TOLEDO, OH (WTOL) - Toledo and the city's suburban water customers are moving forward with plans to create a regional water authority. They believe that it's time to be out with the old and in with the new.
Leaders from different municipalities are expected to move forward in agreement during a ceremony at the Toledo Regional Chamber of Commerce Wednesday morning at 10 a.m.
"For decades, people have talked about regional water in Northwest Ohio and southeast Michigan. This is the furthest our region's directors have gotten the ball down the field," said Tim Brown, President of Toledo Metropolitan Area Council of Governments, or TMACOG.
Currently, Toledo provides water to a number of different communities in southeast Michigan and northwest Ohio, but the city's mayor said, the status quo is no longer an option.
"We have suburban partners and suburban customers who will leave our system, they will cease to get water from Toledo and they will get it elsewhere unless we can create a regional system where we do this together," said Mayor Wade Kapszukiewicz.
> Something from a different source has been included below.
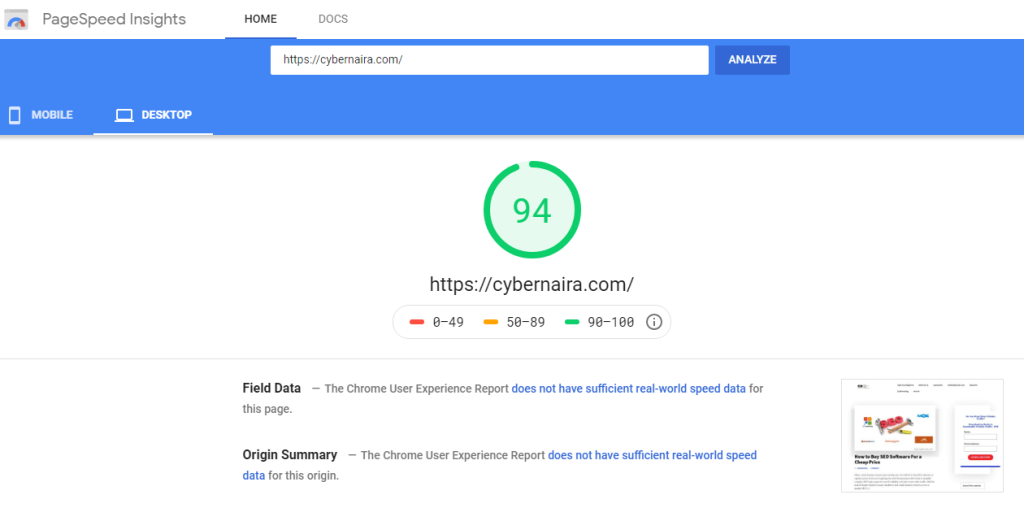
Task: Select the DESKTOP results tab label
Action: (166, 115)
The city and its water customers are in the beginning stages of creating the Toledo area water authority, also knows as TAWA. Wednesday morning they will gather to announce further plans to move the process forward.
"City council's still gonna go through its due diligence and hold hearings and debate this and only at the end of that will city council decide if this is something it wants to do," said Kapszukiewicz.
The mayor said the regional system would be governed by a separate board of directors that would equalize rates across the region. The Toledo Metropolitan Area Council of Governments, or TMACOG, put together a study that looked at how this might work..
"What a majority of the members have said, the suburban customers of Toledo, is that they want a say in what the rates are in how its governed and structured," Brown said. "The study just displayed to our region's leaders they're better. Everyone's better if we can come with some sort of a regional system."
Mayor Kapszukiewicz said Wednesday's ceremony will include a little pomp and circumstance highlighting work that is about to begin in earnest.